## TASK BRIEF:
The answer must be every line below that contains the string "computer".

(Stored data)
━━━━━━
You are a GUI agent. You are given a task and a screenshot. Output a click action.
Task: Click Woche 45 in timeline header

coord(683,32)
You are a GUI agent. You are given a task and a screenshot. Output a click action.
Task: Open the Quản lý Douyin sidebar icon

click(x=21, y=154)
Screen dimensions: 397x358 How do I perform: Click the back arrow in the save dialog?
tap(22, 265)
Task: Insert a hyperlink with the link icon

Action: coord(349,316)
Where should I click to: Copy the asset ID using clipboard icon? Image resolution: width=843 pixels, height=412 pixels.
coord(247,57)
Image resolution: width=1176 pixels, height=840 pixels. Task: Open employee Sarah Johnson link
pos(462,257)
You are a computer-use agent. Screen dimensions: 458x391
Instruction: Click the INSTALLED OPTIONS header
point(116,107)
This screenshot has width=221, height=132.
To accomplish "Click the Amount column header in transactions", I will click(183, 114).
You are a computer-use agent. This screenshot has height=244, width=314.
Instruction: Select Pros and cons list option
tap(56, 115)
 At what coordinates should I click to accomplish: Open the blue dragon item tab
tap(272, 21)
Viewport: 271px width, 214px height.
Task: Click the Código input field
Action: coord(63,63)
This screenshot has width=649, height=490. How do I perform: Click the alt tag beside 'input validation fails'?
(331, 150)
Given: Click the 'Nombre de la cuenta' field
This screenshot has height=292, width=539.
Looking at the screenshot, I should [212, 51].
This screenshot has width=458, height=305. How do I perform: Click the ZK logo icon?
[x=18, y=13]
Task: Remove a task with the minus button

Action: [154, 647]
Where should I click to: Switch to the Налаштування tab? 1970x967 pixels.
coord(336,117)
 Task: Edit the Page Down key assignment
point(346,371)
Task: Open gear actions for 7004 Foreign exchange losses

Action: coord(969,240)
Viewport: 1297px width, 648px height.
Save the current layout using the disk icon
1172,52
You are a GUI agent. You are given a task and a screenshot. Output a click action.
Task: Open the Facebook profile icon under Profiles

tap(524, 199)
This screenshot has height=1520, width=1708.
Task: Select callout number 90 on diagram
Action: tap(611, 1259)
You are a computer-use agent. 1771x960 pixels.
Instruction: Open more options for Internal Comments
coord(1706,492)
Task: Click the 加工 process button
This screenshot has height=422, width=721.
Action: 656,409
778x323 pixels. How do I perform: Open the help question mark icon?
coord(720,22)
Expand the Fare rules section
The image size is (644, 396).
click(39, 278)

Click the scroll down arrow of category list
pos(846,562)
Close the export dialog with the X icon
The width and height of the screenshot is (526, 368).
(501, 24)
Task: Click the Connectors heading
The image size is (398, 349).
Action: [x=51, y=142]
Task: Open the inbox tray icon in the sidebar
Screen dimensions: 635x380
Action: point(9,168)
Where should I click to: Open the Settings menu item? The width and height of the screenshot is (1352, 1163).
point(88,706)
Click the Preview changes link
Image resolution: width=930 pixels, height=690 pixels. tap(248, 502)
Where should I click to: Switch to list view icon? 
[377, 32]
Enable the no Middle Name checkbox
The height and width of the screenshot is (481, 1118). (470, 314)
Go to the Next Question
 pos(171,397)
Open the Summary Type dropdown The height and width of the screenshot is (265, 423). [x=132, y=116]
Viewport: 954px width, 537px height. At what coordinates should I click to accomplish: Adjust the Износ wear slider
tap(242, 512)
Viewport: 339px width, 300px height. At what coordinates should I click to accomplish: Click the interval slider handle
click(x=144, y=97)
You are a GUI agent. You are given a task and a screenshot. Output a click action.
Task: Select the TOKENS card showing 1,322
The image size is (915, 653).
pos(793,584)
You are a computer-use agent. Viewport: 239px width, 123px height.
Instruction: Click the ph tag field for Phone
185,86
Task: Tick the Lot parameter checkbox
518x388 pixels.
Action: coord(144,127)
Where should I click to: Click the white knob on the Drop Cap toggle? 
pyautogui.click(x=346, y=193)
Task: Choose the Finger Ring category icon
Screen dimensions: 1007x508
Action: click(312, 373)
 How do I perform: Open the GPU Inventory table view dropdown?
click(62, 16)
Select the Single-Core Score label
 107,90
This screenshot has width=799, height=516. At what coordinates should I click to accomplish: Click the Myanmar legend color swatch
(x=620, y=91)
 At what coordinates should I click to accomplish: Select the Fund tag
━━━━━━
## OUTPUT FOR THIS EXERCISE:
You are a computer-use agent. Screen dimensions: 458x391
You are a computer-use agent. This screenshot has height=244, width=314.
You are a computer-use agent. 1771x960 pixels.
You are a computer-use agent. Viewport: 239px width, 123px height.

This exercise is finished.